Suo principale allievo e copioso volgarizzatore dell'arte sua fu Pomponio Amalteo, che operò lungamente nel Friuli.
Giulio Licinio passò per suo nipote e scolaro, ma nato circa il 1527, nei suoi dipinti della vòlta della Marciana (1556) si manifesta piuttosto ligio alla corrente mantovana e perciò forse fu chiamato anche Giulio Romano (v.). Nel 1559 andò ad Augusta dove si ammira ancora di lui la facciata della casa dei Rehlinger; tra il 1563-67 fu a Bratislavia, dove dipinse la cappella del castello imperiale e nel 1575 a Graz, dove si conserva una sua tavola d'altare. Tornato a Venezia, viene nominato per l'ultima volta nel 1593.

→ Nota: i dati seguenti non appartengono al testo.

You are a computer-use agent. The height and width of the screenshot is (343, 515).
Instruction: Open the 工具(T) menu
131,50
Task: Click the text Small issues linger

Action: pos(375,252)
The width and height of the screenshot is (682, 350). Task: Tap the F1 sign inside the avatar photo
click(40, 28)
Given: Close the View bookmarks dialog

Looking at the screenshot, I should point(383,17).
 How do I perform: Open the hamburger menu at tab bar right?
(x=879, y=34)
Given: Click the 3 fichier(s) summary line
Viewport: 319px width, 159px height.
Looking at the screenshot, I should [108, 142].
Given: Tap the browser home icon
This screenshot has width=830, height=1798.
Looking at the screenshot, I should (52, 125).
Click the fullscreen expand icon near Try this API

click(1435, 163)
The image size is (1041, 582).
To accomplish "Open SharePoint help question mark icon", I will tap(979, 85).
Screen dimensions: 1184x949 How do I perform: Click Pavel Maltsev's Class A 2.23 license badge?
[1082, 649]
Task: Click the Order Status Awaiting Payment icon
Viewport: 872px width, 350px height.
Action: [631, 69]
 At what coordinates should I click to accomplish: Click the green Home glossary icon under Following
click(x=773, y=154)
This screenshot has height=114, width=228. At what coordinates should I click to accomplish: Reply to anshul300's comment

Bibl.: C. Ridolfi, Le meraviglie dell'arte, ed. v. Hadeln, I, Berlino 1914, pp. 112-32; F. Sansovino, Venezia descritta, Venezia 1663, p. 376; A. M. Zanetti, Della pittura veneziana, ivi 1771, p. 124 segg.; F. di Maniago, Elogio di G. A. P., ivi 1826; A. Venturi, Storia dell'arte italiana, IX, iii, Milano 1930, pp. 630-739; Wart Arslan, in Thieme-Becker, Künstler-Lexikon, XXVII, Lipsia 1933 (con ampia bibliografia).